Section: New Results

Statistical analysis of time series

Change Point Analysis

Nonparametric multiple change point estimation in highly dependent time series, [18]

Given a heterogeneous time-series sample, the objective is to find points in time, called change points, where the probability distribution generating the data has changed. The data are assumed to have been generated by arbitrary unknown stationary ergodic distributions. No modelling, independence or mixing assumptions are made. A novel, computationally efficient, nonparametric method is proposed, and is shown to be asymptotically consistent in this general framework. The theoretical results are complemented with experimental evaluations.

Clustering Time Series, Online and Offline

Consistent Algorithms for Clustering Time Series, [19]

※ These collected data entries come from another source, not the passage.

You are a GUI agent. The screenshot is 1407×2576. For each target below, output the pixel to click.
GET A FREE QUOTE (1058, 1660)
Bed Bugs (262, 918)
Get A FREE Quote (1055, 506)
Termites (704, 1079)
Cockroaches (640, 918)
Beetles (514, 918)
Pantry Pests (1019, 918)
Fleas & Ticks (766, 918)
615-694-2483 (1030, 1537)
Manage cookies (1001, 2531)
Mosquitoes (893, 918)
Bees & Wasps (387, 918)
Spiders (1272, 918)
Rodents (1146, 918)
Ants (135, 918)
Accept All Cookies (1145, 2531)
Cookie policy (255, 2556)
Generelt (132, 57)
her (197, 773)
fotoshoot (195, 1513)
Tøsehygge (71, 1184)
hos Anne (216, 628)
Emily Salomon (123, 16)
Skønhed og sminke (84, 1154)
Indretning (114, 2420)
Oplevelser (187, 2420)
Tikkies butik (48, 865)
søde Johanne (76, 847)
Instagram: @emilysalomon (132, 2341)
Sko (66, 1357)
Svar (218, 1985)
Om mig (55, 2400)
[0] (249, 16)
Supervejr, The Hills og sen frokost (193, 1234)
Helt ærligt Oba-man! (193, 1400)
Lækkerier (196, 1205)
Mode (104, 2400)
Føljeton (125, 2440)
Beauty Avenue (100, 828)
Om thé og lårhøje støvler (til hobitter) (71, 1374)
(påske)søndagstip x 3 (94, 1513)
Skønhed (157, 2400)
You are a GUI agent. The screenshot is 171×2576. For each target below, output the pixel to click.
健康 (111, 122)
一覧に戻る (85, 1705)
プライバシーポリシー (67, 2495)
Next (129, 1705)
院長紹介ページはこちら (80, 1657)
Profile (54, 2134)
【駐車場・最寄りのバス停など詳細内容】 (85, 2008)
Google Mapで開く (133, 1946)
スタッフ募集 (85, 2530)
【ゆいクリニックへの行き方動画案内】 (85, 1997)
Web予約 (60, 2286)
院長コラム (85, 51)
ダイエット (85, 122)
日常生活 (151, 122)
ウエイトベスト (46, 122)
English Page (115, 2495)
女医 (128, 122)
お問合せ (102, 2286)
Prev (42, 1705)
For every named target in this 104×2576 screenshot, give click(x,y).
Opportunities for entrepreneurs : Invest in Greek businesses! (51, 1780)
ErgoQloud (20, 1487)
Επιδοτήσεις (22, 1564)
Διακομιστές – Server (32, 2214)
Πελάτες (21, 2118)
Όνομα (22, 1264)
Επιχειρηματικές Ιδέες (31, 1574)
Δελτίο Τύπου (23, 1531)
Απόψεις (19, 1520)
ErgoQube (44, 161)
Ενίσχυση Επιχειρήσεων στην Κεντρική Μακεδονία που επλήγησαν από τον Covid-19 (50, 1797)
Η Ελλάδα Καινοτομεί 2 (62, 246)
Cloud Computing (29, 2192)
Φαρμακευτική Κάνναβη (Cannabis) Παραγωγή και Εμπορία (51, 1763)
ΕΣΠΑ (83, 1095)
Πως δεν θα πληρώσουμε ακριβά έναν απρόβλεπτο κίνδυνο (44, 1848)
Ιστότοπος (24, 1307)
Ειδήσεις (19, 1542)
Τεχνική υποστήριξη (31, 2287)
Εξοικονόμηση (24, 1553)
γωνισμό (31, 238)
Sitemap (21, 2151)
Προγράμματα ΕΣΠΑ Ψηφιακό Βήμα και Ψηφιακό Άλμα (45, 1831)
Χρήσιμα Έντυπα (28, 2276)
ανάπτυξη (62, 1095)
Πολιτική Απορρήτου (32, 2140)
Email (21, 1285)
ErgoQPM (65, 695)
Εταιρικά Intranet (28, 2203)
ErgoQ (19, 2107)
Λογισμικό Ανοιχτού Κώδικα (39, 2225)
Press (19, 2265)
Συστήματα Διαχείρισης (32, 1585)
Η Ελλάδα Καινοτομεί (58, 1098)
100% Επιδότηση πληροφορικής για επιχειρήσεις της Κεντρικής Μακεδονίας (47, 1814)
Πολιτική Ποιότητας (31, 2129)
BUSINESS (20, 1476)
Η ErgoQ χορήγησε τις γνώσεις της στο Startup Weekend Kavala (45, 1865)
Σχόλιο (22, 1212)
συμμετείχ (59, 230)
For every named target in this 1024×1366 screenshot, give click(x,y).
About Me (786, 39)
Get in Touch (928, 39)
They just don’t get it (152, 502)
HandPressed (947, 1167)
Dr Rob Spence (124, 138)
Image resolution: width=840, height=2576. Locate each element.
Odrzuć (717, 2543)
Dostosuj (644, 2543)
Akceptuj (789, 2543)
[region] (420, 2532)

The problem of clustering is considered for the case where every point is a time series. The time series are either given in one batch (offline setting), or they are allowed to grow with time and new time series can be added along the way (online setting). We propose a natural notion of consistency for this problem, and show that there are simple, com-putationally efficient algorithms that are asymptotically consistent under extremely weak assumptions on the distributions that generate the data. The notion of consistency is as follows. A clustering algorithm is called consistent if it places two time series into the same cluster if and only if the distribution that generates them is the same. In the considered framework the time series are allowed to be highly dependent, and the dependence can have arbitrary form. If the number of clusters is known, the only assumption we make is that the (marginal) distribution of each time series is stationary ergodic. No paramet-ric, memory or mixing assumptions are made. When the number of clusters is unknown, stronger assumptions are provably necessary, but it is still possible to devise nonparametric algorithms that are consistent under very general conditions. The theoretical findings of this work are illustrated with experiments on both synthetic and real data.

Automata Learning

PAC learning of Probabilistic Automaton based on the Method of Moments, [36]

Probabilitic Finite Automata (PFA) are gener-ative graphical models that define distributions with latent variables over finite sequences of symbols, a.k.a. stochastic languages. Traditionally , unsupervised learning of PFA is performed through algorithms that iteratively improves the likelihood like the Expectation-Maximization (EM) algorithm. Recently, learning algorithms based on the so-called Method of Moments (MoM) have been proposed as a much faster alternative that comes with PAC-style guarantees. However, these algorithms do not ensure the learnt automata to model a proper distribution , limiting their applicability and preventing them to serve as an initialization to iterative algorithms. In this paper, we propose a new MoM-based algorithm with PAC-style guarantees that learns automata defining proper distributions. We assess its performances on synthetic problems from the PAutomaC challenge and real datasets extracted from Wikipedia against previous MoM-based algorithms and EM algorithm.

Online Kernel and Graph-Based Methods

Analysis of Nyström method with sequential ridge leverage score sampling, [26]

Large-scale kernel ridge regression (KRR) is limited by the need to store a large kernel matrix Kt. To avoid storing the entire matrix Kt, Nyström methods subsample a subset of columns of the kernel matrix, and efficiently find an approximate KRR solution on the reconstructed Kt . The chosen subsampling distribution in turn affects the statistical and computational tradeoffs. For KRR problems, [15, 1] show that a sampling distribution proportional to the ridge leverage scores (RLSs) provides strong reconstruction guarantees for Kt. While exact RLSs are as difficult to compute as a KRR solution, we may be able to approximate them well enough. In this paper, we study KRR problems in a sequential setting and introduce the INK-ESTIMATE algorithm, that incrementally computes the RLSs estimates. INK-ESTIMATE maintains a small sketch of Kt, that at each step is used to compute an intermediate estimate of the RLSs. First, our sketch update does not require access to previously seen columns, and therefore a single pass over the kernel matrix is sufficient. Second, the algorithm requires a fixed, small space budget to run dependent only on the effective dimension of the kernel matrix. Finally, our sketch provides strong approximation guarantees on the distance ||Kt-Kt||2 , and on the statistical risk of the approximate KRR solution at any time, because all our guarantees hold at any intermediate step.